**REQUEST A**
Please answer these questions using the passage on APD's CASA compliance:
(i) What share of the time should APD personnel perform in a CASA-compliant manner?
(ii) On what date did the City and the DOJ enter into the Stipulated Agreement?
(iii) How many use of force cases did the Internal Affairs Force Division allow and not investigate?
**REQUEST B**
Repeat the stretch of the passage on APD's CASA compliance from "At the current" through "tangible CASA requirements.".
**REQUEST C**
Write what follows the last sentence of the passage on APD's CASA compliance.

What remains to be done is to focus on APD’s sergeants, lieutenants, and commanders to ensure that APD’s major compliance systems are CASA-congruent and reflect department-established oversight of uses of force, oversight of day-to-day delivery of CASA-compliant services to the communities APD serves, and oversight of the compliance functions with respect to uses of force and day-to-day interactions with the public.
In short, what needs attention at this time is vigilant supervisory and managerial oversight to ensure APD’s personnel perform in a manner that is CASA-compliant at least 95% of the time. This is a high standard, no doubt, but other agencies have been successful in meeting this standard, and there is no reason APD cannot do the same.
At the current time, APD is 100% in compliance with the CASA’s policy development processes. The monitor’s comments on policies proffered during this reporting period are, for the most part, minor, and tend to be focused on the finer points of policy work, not on tangible CASA requirements.
Training, a process at APD frequently noted as deficient and not in compliance with national standards, has come into its own during the last two monitor’s reports. APD now fields training that is “industry standard.” Supervision processes at APD need a final product improvement push, and mid-level management personnel, and at times command-level personnel, need to be reminded of the critical nature of vigilant oversight of in-field operations.
The capacities to take the final steps to full operational compliance are present within APD. What remains to be done is to focus on the outstanding needs and processes noted in IMR-15, and to work diligently to build internal systems to replace E-FIT and monitoring oversight with internal systems designed to monitor and ensure continued performance on the street and performance at the supervisory levels.
Further, APD will need to focus directly on its disciplinary system, ensuring that the process meets modern standards of progressive discipline. As with other critical tasks with which APD has been confronted, the monitoring team will continue to coach and structure APD’s efforts toward full operational compliance with the requirements of the CASA.”
On February 26, 2021, the City and the United States Department of Justice (DOJ) entered into a Stipulated Agreement filed with the United States District Court to stay a contempt of court proceeding against the city for willful violations of the Court Approved Settlement Agreement (CASA). The Stipulated Order established the External Force Investigation Team (EFIT). The Internal Affairs Force Division (IAFD) had allowed and did not investigate 667 cases of police “use of force cases” to the point that even if investigators found officers hadn’t followed policies, they could not be disciplined because the deadlines had passed.

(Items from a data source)
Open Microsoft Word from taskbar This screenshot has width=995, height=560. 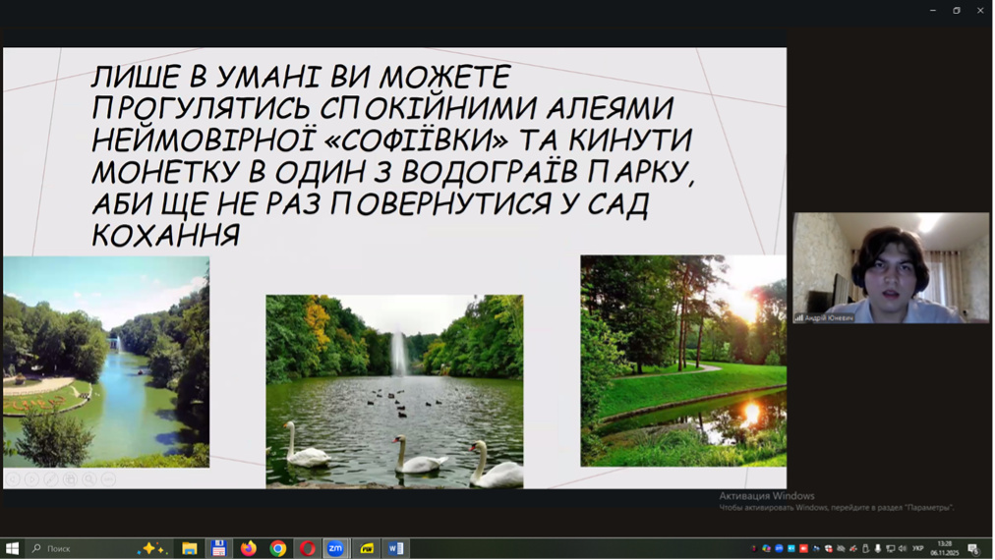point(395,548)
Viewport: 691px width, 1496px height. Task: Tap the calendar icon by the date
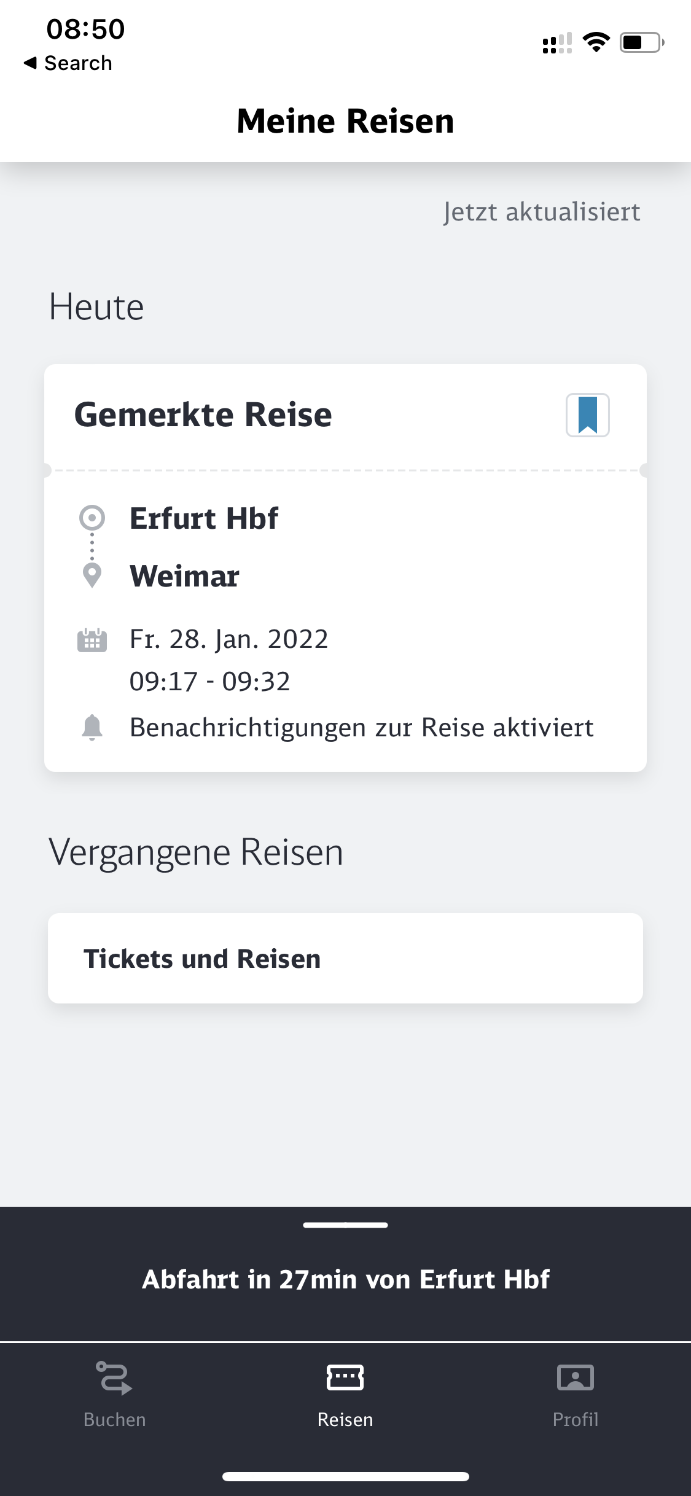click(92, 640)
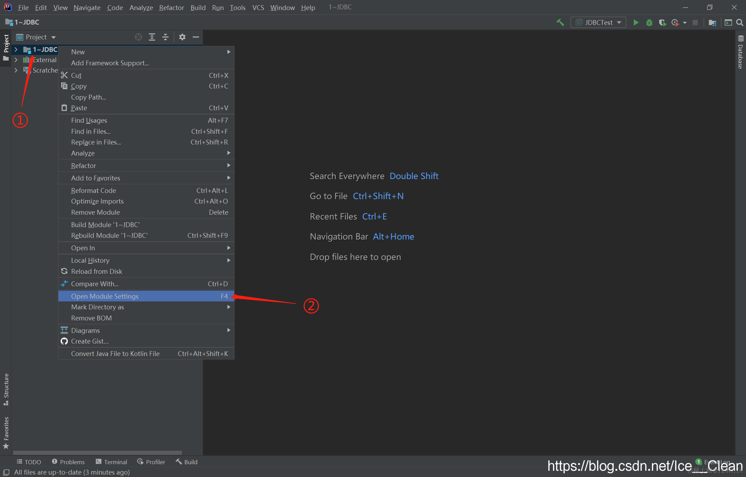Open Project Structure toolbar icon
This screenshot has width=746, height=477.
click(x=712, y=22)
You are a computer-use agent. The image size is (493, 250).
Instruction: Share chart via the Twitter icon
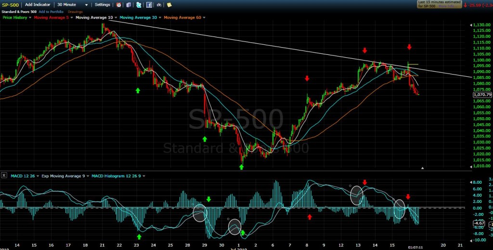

...

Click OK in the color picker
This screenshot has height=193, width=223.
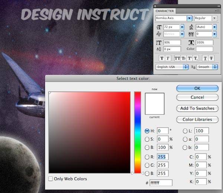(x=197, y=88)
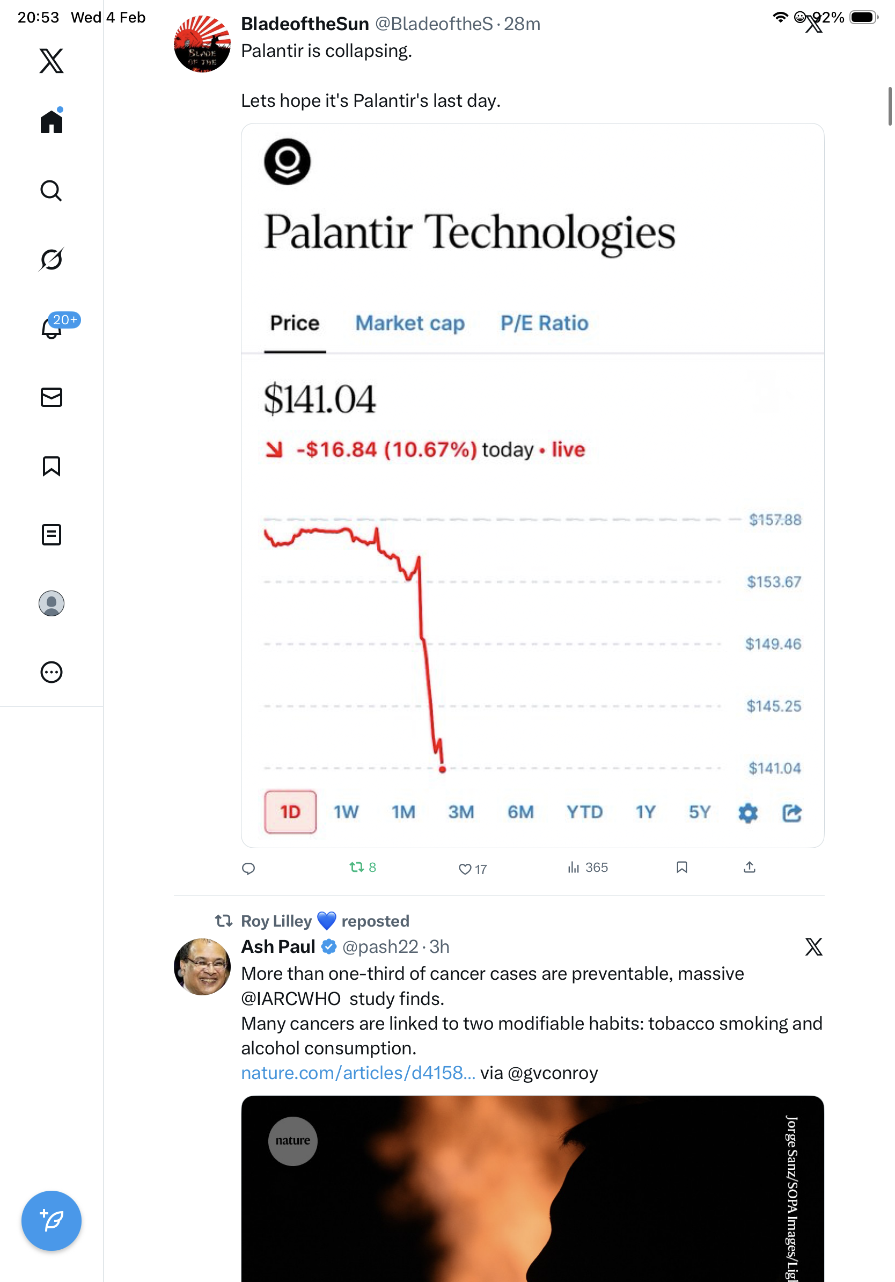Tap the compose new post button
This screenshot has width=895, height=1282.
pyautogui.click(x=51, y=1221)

...

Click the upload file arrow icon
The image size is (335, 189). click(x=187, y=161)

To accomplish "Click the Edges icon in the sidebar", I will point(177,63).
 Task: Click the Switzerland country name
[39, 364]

**FINAL RESULT A**
(i) At least 95% of the time
(ii) February 26, 2021
(iii) 667

**FINAL RESULT B**
At the current time, APD is 100% in compliance with the CASA’s policy development processes. The monitor’s comments on policies proffered during this reporting period are, for the most part, minor, and tend to be focused on the finer points of policy work, not on tangible CASA requirements.

**FINAL RESULT C**
The External Force Investigation Team (EFIT) was established to train APD’s force investigators and ensure cases were being investigated within 90 days. Since EFIT started its work, no new cases have been added to the backlog. Federal Judge James Browning who is assigned to oversee the settlement has signed off on a plan to allow the EFIT to continue its work and also to review the backlog cases.
The EFIT is on call 24 hours a day, seven days a week. It is required to respond to all police use of force call outs within 1 hour of notification.
All Use of Force (“UOF”) investigations undertaken by the EFIT must be completed within 60 days with an additional 30-day supervisory review period for a total of 90 days from start to finish. Pursuant to the Federal Court Order, EFIT must conduct joint investigations with APD Internal Affairs Force Division (“IAFD”) of all Level 2 and Level 3 Use Of Incidents . This includes all Tactical Deployments where there is APD police Use of Force is utilized. EFIT must also assist APD with training concerning the its Use of Force policies.
The Federal Monitor Ginger said that the quality of writing and accuracy of investigations of police use of force cases has improved greatly since the creation of the External Force Investigation Team which has streamlined reviews of use of force and investigations by upper-level staff.
The Federal Monitor said this in his 15th report:
“… optimism should be tempered by recognition of administrative and cultural obstacles that persist. … Eventually, EFIT will pass oversight responsibilities back to APD, which will test APD’s ability to sustain the obvious progress made with day-to-day external oversight.”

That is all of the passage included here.